» WHAT YOU SHOULD DO:
Going from the top of the data below, give again each line through the one containing "May 2023 (801, 1253)", both ends kept.

» DATA SHOWN:
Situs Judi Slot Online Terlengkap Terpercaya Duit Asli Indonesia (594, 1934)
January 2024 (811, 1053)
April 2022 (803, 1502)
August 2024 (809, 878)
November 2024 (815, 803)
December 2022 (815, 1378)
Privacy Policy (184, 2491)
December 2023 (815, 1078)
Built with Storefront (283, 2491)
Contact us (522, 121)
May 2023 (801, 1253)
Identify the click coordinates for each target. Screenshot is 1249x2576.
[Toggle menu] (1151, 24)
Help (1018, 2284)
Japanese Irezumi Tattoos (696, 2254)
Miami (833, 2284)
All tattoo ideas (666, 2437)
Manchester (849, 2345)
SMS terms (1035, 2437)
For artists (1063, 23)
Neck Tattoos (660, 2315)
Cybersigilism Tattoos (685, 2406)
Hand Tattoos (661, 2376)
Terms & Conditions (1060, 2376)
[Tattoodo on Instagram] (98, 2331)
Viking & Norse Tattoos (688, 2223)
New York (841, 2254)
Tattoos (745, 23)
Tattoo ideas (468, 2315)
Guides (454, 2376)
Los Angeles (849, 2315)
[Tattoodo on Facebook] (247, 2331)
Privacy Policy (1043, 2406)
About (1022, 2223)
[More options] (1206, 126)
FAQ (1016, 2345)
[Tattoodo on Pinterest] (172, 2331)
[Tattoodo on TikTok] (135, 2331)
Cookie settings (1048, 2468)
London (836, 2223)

» TASK OUTPUT:
Situs Judi Slot Online Terlengkap Terpercaya Duit Asli Indonesia (594, 1934)
January 2024 (811, 1053)
April 2022 (803, 1502)
August 2024 (809, 878)
November 2024 (815, 803)
December 2022 (815, 1378)
Privacy Policy (184, 2491)
December 2023 (815, 1078)
Built with Storefront (283, 2491)
Contact us (522, 121)
May 2023 (801, 1253)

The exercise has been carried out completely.